Keempat hal tersebut sedikit banyak akan membangun jembatan pada faktor budaya yg jarang diekspos. Seperti kepingan bongkar pasang, kita perlu menjalinnya menjadi sebuah keutuhan dlm bentuk goresan pena.
Menguji hasil observasi
Pengujian dapat dikerjakan dgn kembali menemui pelaku-pelaku budaya, dlm hal ini para sesepuh. Sedikit banyak, mereka itulah yg menjadi sumber keterangan terpercaya untuk meyakinkan kembali hasil observasi kita; apakah memang benar budaya yg kita ungkap lewat goresan pena itu benar-benar sesuai dgn fakta atau tidak. Hal ini memang paling sesuai bila kita hendak menyuguhkan goresan pena yg bersifat menyeluruh. Namun, bukan memiliki arti tak berhubungan bila dipraktekkan pada tulisan yg memang hanya bersifat mempertanyakan keberadaan aspek budaya tersebut.
Penarikan tamat
Bila telah mendapatkan kepastian melalui pengujian, berikan akhir yg jelas sehingga setiap orang dapat memahaminya.

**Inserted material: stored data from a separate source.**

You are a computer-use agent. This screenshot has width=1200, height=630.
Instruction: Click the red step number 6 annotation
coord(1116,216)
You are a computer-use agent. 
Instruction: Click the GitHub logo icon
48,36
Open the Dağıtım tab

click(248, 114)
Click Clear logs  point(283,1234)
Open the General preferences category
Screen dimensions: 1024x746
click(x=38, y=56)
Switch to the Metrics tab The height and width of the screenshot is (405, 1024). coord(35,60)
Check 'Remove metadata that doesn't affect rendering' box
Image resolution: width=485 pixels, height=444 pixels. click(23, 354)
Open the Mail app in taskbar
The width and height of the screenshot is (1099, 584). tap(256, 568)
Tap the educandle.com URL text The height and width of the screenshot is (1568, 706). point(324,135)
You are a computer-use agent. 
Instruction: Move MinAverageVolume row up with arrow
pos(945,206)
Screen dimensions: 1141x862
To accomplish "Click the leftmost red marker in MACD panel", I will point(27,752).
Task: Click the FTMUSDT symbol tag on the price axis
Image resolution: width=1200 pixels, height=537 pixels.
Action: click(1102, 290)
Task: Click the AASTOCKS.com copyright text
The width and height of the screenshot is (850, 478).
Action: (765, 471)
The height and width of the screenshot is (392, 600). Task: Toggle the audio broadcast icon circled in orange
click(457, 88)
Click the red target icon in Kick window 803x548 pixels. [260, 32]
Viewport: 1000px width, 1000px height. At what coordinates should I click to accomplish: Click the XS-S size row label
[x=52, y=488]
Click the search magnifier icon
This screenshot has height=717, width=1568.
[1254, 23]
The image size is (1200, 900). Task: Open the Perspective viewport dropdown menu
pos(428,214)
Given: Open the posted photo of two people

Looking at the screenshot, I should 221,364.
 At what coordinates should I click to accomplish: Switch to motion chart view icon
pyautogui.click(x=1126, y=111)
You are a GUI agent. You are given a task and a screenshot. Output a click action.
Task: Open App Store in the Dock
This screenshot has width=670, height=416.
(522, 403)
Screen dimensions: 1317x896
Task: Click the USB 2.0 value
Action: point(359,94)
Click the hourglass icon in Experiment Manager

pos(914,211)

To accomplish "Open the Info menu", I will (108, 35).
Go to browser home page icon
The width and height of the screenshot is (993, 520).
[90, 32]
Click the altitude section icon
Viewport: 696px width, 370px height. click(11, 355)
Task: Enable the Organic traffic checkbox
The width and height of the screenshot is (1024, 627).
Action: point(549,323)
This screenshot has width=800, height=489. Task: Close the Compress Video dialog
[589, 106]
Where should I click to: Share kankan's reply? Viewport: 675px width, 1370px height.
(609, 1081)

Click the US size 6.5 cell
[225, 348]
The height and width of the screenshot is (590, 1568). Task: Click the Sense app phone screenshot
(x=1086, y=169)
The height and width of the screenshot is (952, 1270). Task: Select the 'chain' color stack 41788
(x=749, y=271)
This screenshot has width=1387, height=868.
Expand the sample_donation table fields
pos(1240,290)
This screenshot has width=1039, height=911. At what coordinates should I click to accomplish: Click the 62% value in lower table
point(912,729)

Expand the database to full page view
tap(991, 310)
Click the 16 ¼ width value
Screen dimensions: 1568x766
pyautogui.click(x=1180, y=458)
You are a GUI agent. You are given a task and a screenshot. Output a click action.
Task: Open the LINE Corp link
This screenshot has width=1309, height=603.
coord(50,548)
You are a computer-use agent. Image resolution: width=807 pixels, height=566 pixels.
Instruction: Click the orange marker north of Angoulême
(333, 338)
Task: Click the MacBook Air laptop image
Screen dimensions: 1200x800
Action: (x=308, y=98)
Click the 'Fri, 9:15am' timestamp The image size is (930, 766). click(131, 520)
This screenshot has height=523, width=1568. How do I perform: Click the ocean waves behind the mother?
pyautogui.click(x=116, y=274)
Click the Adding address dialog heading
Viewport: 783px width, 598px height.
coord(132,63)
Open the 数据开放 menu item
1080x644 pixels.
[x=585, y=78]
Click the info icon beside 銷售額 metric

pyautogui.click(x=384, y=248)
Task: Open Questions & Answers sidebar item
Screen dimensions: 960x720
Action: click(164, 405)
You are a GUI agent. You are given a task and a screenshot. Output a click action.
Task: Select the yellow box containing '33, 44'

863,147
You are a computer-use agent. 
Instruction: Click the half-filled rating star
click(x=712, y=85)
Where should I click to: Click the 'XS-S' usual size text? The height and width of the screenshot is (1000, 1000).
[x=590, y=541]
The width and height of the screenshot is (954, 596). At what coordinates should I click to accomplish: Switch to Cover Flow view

Tentu saja Anda tak mesti menulis buku ilmiah panjang lebar hanya untuk mewariskan sesuatu. Faktanya, kita dapat memanfaatkan bermacam-macam jenis goresan pena sesuai kesanggupan kita untuk melaksanakan pentransferan budaya tersebut, termasuk fiksi. Langkah-langkah di atas mungkin cenderung mengarah pada penelitian ilmiah. Namun, bukan mustahil untuk diterapkan pada menulis buku fiksi. Karena acap kali sistematika ilmiah membantu seorang penulis fiksi untuk meruntun sajiannya sehingga tampil mempesona.
TENTANG TULISAN POPULER
Memang ada kecenderungan untuk menyisihkan buku-buku terkenal selaku tulisan yg cuma bernilai hiburan semata. Menulis buku mirip novel-novel picisan dinilai sebagai sampah & tak pantas dianggap sebagai karya sastra.
Akan tetapi, karya-karya terkenal yg belakangan merebak, sebut saja novel-novel “chicklit” & “teenlit”, seharusnya jangan begitu saja diacuhkan. Mungkin bobotnya kalah jauh ketimbang karya-karya sastra lain. Namun, menulis buku mirip demikian ialah fenomena zaman yg tak mampu dimungkiri.
Karya-karya terkenal pula bisa dianggap sebagai perwujudan budaya penduduk pada masa tersebut. Coba saja bandingkan kehidupan anak dewasa pada zaman Lupus (karya Hilman) itu dgn kehidupan dewasa gaya “chicklit” & “teenlit”. Masing-masing tetap mencerminkan budaya sampaumur pada zamannya, budaya populer.